> Problem to work on
Copy the listing below word for word, from the line containing "Task: Click the" through the end of the listing, and leave out the pictures.

## Start

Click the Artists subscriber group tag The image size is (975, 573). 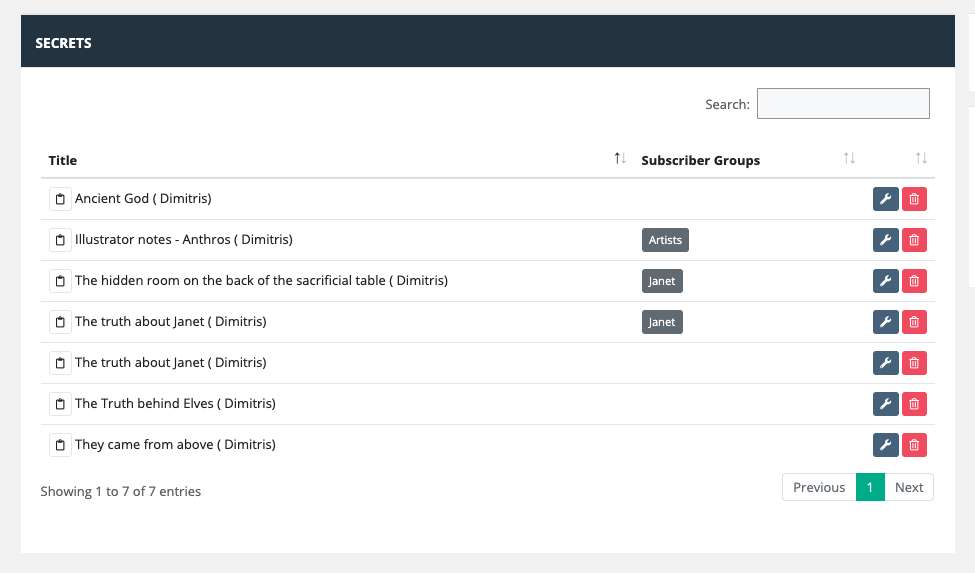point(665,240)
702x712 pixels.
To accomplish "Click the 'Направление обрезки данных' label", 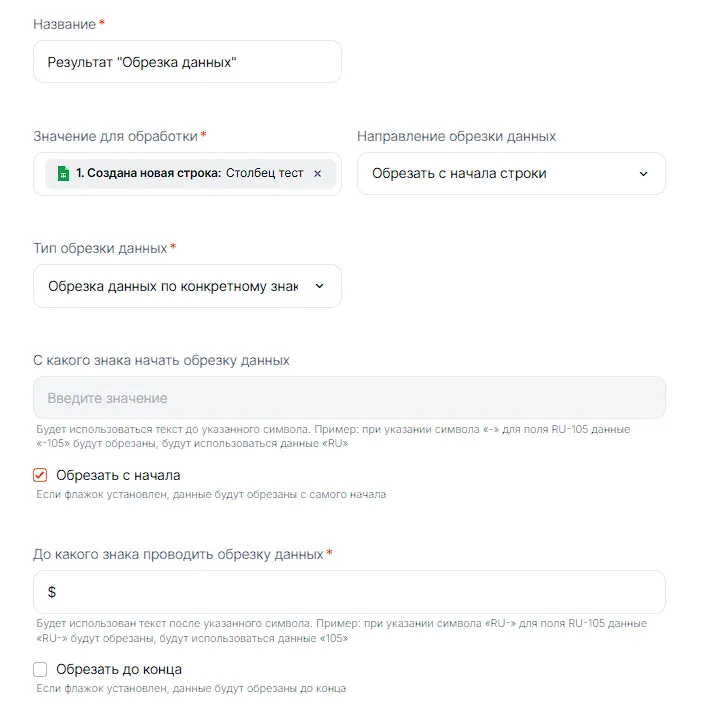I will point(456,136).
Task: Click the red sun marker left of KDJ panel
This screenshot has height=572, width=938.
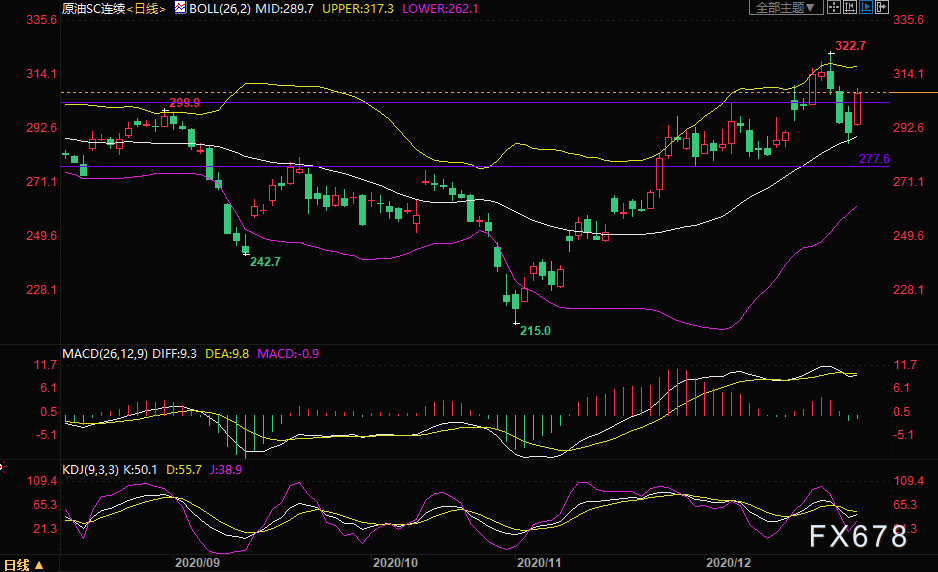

## End

> Output
Task: Click the red sun marker left of KDJ panel
This screenshot has height=572, width=938.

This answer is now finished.